Is money valued the same way it was years ago? When I first heard the opening lyrics, “I wanna be a billionaire” I thought to myself, this guy must be crazy. Who needs a billion dollars?

Most people will never need such a large sum of money; yet, the writer brings up a good point.

Is money valued the same way it was years ago? Position the Billionaire song (released in 2010) against the “If I Had A Million Dollars” song by Barenaked Ladies (released in 1992).

Both songs share dreams of the endless possibilities with the sudden appearance of a lump sum of money – the amount of the lump sum being vastly different.

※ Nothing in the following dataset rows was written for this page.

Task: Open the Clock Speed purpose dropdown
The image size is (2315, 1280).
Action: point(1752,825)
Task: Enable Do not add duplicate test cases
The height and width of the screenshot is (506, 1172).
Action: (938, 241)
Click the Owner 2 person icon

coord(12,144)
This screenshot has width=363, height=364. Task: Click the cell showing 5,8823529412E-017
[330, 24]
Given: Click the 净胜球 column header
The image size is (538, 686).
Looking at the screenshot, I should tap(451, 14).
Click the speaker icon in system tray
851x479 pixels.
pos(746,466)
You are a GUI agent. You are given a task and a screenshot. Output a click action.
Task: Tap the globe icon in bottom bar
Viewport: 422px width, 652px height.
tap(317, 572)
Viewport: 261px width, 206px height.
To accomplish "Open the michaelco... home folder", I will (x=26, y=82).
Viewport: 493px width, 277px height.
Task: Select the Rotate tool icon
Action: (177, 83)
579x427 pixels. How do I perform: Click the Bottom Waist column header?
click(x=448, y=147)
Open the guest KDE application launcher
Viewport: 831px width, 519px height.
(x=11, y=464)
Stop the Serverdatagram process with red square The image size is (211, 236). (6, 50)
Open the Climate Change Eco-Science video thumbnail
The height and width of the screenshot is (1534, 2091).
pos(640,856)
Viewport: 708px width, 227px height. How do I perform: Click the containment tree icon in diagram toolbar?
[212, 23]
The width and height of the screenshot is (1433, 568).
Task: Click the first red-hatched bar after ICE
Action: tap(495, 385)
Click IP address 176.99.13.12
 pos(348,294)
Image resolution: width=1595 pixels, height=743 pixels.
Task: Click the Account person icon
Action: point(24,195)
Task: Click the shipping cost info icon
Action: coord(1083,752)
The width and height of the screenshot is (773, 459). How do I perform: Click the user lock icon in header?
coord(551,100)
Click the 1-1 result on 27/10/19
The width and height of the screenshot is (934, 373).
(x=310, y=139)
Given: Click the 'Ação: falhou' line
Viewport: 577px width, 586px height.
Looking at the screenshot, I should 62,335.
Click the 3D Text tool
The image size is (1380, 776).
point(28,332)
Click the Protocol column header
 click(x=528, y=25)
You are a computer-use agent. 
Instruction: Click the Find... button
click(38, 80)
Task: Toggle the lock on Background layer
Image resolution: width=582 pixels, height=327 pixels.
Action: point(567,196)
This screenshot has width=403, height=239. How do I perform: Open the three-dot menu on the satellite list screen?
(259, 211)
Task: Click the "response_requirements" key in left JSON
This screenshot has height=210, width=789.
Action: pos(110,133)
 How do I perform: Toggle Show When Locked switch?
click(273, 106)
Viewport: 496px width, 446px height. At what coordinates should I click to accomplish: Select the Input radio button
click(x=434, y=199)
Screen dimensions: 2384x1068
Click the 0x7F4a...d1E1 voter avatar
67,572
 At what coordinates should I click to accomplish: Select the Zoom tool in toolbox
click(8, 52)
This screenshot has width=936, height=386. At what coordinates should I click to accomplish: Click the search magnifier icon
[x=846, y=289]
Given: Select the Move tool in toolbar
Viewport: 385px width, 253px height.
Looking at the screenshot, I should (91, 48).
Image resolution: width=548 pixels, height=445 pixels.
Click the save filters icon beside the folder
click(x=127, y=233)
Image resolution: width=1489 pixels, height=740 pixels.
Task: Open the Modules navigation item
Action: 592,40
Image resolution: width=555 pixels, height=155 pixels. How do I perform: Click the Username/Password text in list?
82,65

Instead of dreaming about a windfall, what if you saved and invested your money to provide for a comfortable life after you stop working? Would you need a billion dollars to retire? Would you need a million dollars to retire?

Let’s look at an example:

50-year-old Mazie has $275,000 in a retirement account and wants to retire in 12 years when she’s 62 and eligible for reduced Social Security benefits.

Based on her current account value, she would have over $1,000,000 at retirement assuming a 7% average annual rate of return.*

Depending on the rate of inflation, she would be able to generate between $26,423 and $33,357 in today’s dollars (Current Value) per year from her account if her withdrawal rate is 4%.

Combine Mazie’s investment income with Social Security and a potential pension and this would be her new retirement income. Is this enough for her?

*Examples given in this article are hypothetical in nature and are not representative of any specific situation or investment product. Your results will vary. The hypothetical rates of return used do not reflect the deduction of fees and charges inherent to investing.

While none of us need a billion dollars to retire, we need more than we expect because of inflation.


Inflation is the idea that $1 today is worth more than $1 in the future. Inflation will have a greater effect on monies in direct relation with the length of time involved.

So, the longer your retirement lasts, the more impact inflation will have on your money later in life. Investing before and during retirement is important to maintain purchasing power by not allowing inflation to eat away at your income.


Start saving now and allow compound interest to work for you and your money.

Let’s check out the examples of how much your money can grow over 10, 20, and 30 years based on different growth rate assumptions:

A billion dollars is not the new million dollars. Yet, over time, inflation will force us to save more money to maintain the same standard of living.